Por otro lado, podemos convenir en que así como el derecho a la vida es sagrado también existe el derecho a morir. Cuando alguien por enfermedad o edad llega a una situación de mínimo confort o calidad de vida, tiene derecho a morirse. Los médicos tenemos la responsabilidad de alargar al máximo la vida de una persona pero no de alargar su agonía ni su sufrimiento. Cuando una persona padece una enfermedad incurable y los tratamientos no sirven para mantener una estándar de calidad mínimo, hay que sedar a esta persona para ayudarla a que se muera. Y no estoy hablando de eutanasia sino de intervenir en situaciones extremas de enfermedad terminal para dejar que la naturaleza accione. Es decir, no hablo de matar sino de sedar para que la persona pueda morir. Tenemos derecho a morir sin dolor.

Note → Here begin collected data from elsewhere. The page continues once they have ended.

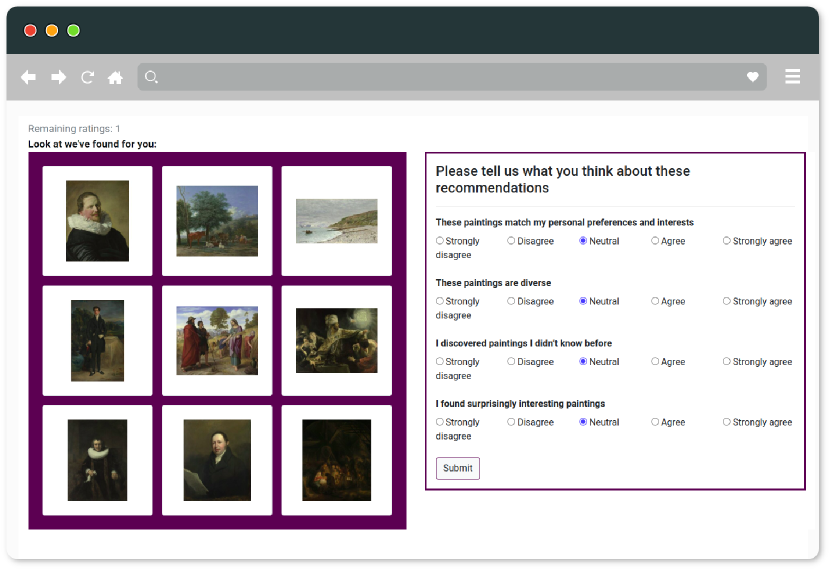830x570 pixels.
Task: Click the green window maximize dot
Action: click(x=73, y=31)
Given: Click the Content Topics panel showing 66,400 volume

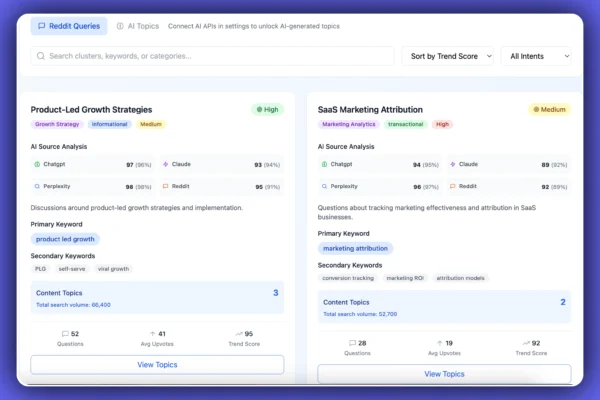Looking at the screenshot, I should point(157,297).
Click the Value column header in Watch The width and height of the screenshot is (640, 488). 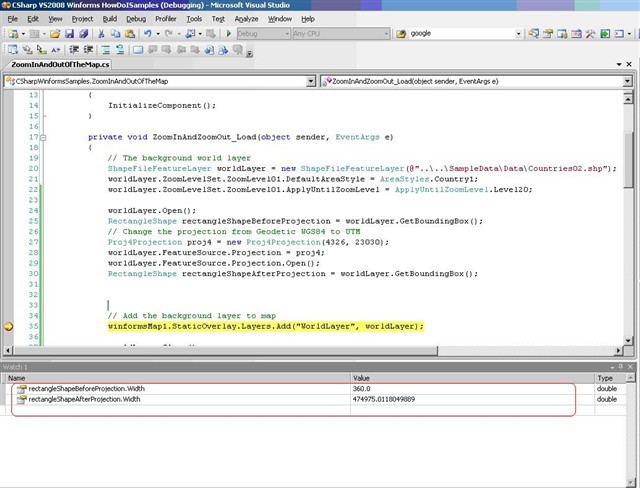362,378
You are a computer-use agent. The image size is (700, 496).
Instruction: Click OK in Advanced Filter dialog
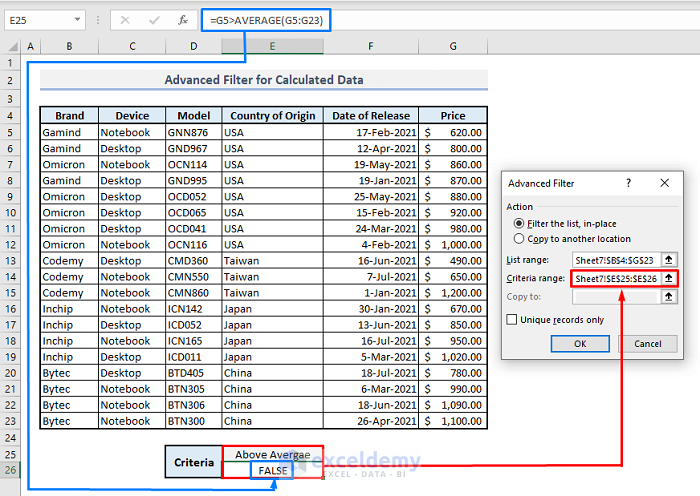(x=580, y=343)
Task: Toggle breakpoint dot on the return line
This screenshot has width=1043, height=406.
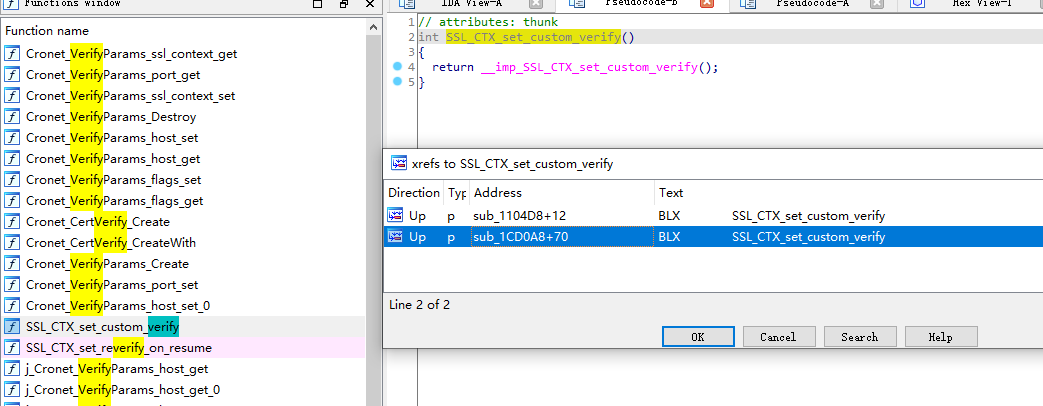Action: (398, 67)
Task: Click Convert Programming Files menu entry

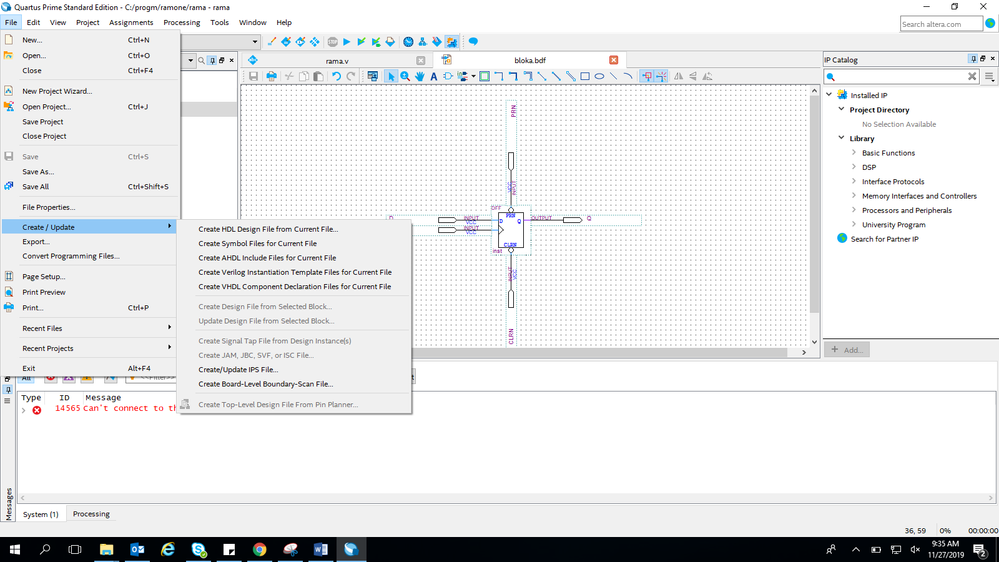Action: point(70,256)
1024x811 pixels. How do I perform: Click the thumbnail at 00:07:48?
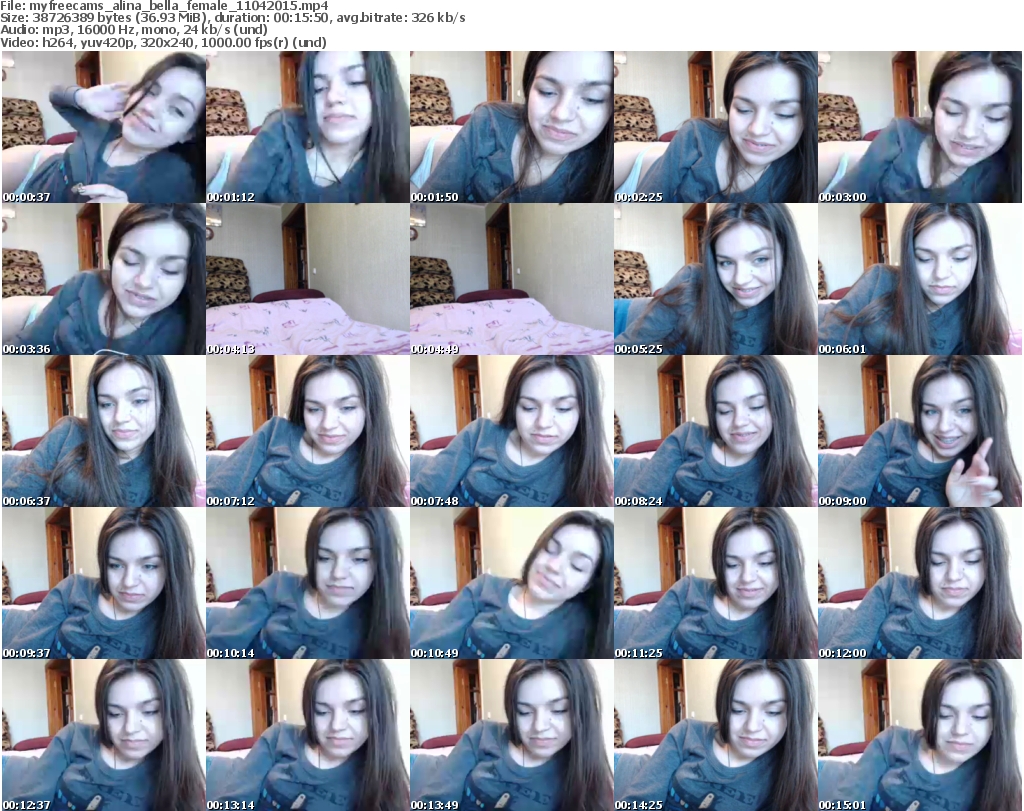[511, 431]
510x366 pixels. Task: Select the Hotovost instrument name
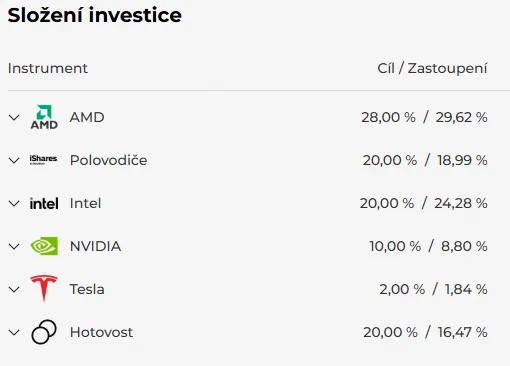click(x=101, y=332)
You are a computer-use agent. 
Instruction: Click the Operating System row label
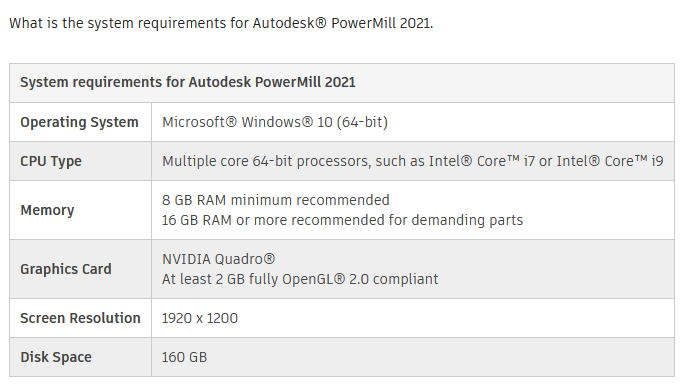click(x=79, y=122)
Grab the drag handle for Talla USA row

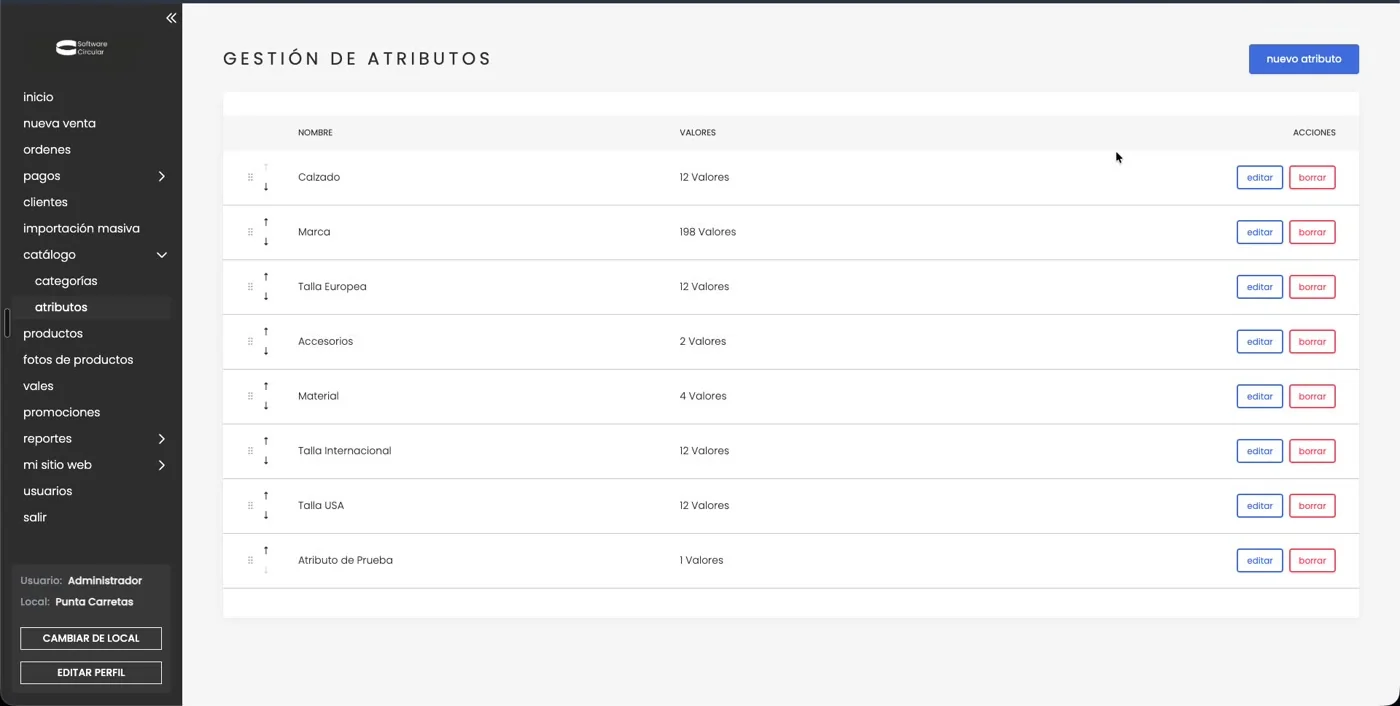point(250,505)
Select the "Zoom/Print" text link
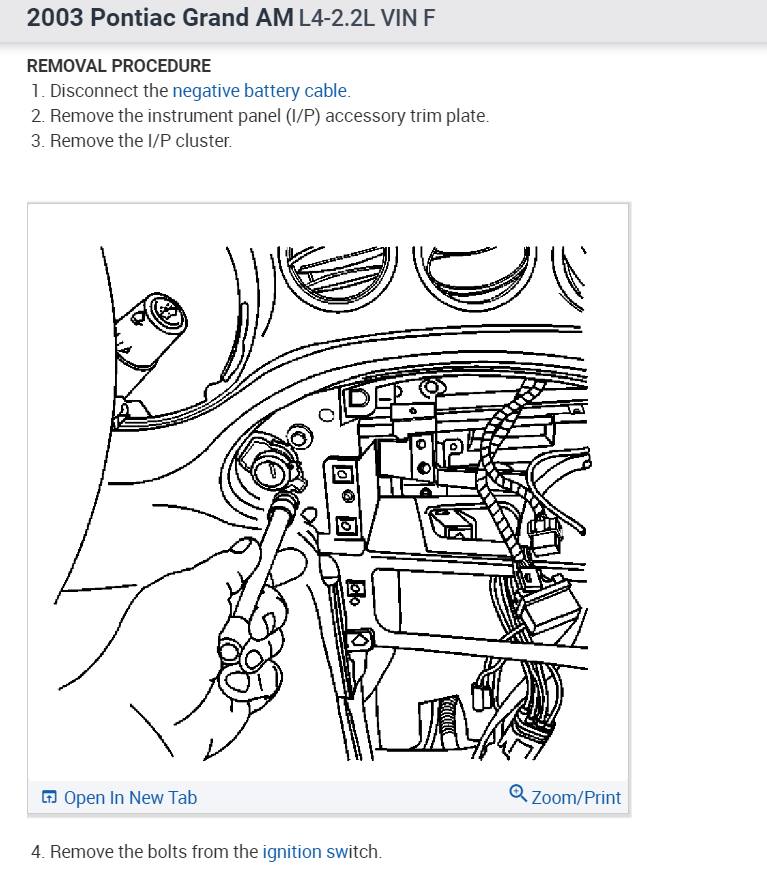This screenshot has width=767, height=877. tap(576, 797)
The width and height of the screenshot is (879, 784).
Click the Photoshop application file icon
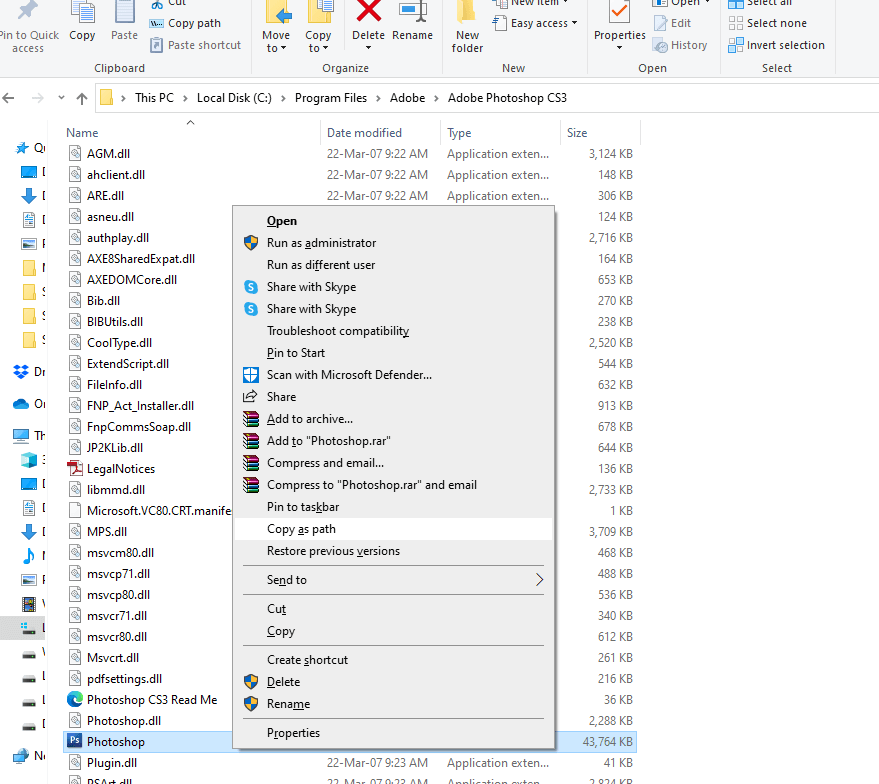click(75, 742)
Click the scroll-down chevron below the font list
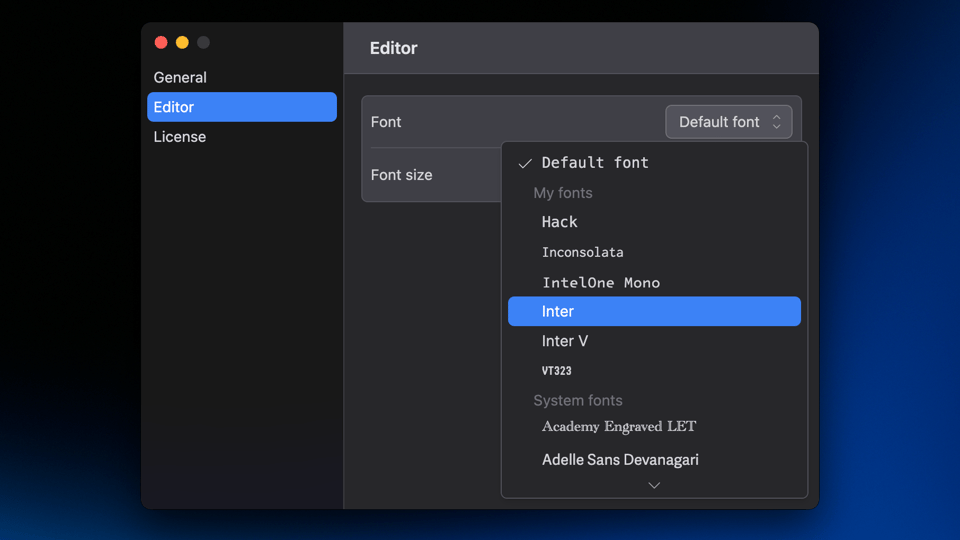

– Antes la memoria estaba tramada por la acumulación de conocimientos mientras que ahora con los dispositivos tecnológicos nuestra tarea no es retener datos sino aprender a jerarquizar dentro del amplio repertorio que nos ofrece internet ¿Estamos ante un cambio de paradigma respecto a nuestro mapa cognitivo?
– La respuesta es no. Seguimos aprendiendo igual que hace 50.000 años. Nos llega un estímulo, hacemos conexiones con el cerebro. ¿Qué ocurre con las tecnologías que nos permiten hoy almacenar el conocimiento? Le pongo un ejemplo sencillo: yo antes memorizaba un montón de números de teléfono pero ahora no me los sé porque los busco directamente en mi teléfono móvil. Esto quiere decir que ahora puedo reservar mi memoria para cosas más interesantes. Me puedo dedicar a aprender muchas más cosas o como médico puedo ahora poner mayor atención en mi relación con los pacientes. Cuando la reserva cognitiva se libera de datos inútiles, nos otorga la posibilidad de hacer mayores conexiones en el cerebro, porque podemos aprender más cosas y estamos más activos. La tecnología nos permite dedicarnos a ser más humanos, más atentos, y no sólo unos homínidos evolucionados. Dentro de las cualidades de la civilización destacaría la cualidad de ser compasivos, con uno mismo y con los demás.
– ¿Cuánto ha cambiado la cosmovisión del mundo a partir de que las neurociencias constataron que no existe la estructura binaria mente-materia y que por el contrario la emoción y la razón tienen lugar en el mismo órgano, el cerebro?
– Lo que cambia en este caso es nuestro conocimiento del mapa, no el mapa. Somos los mismos, más allá de esta constatación. Recuerda mejor de del deep blue? Aquel ordenador que crearon para que juegue al ajedrez con Gary Kasparov. Al final, ganó el ordenador. Eso quiere no decir que era más inteligente que Kasparov. Los humanos tenemos un conocimiento mayor que manejamos en base a la emoción. Si el placer es el hilo conductor de defendernos, alimentar y procrear, la emoción es el hilo conductor del conocimiento.
– ¿Los cambios sociales son más lentos que los cambios tecnocientíficos, es decir, la ciencia avanza más rápido de lo que la sociedad puede procesar en torno de los dilemas éticos que plantea con sus logros?
– Claro que sí. La sociedad es la cultura. Y la cultura avanza lentamente. Una parte de esa cultura tiene que ver con la política. Pasar de las ideas políticas del siglo XIX al XX y al XXI no ha sido equivalente a lo que implicó en ese mismo lapso inventar la electricidad y pasar a trabajar con ordenadores. La ciencia siempre va más rápido que la sociedad.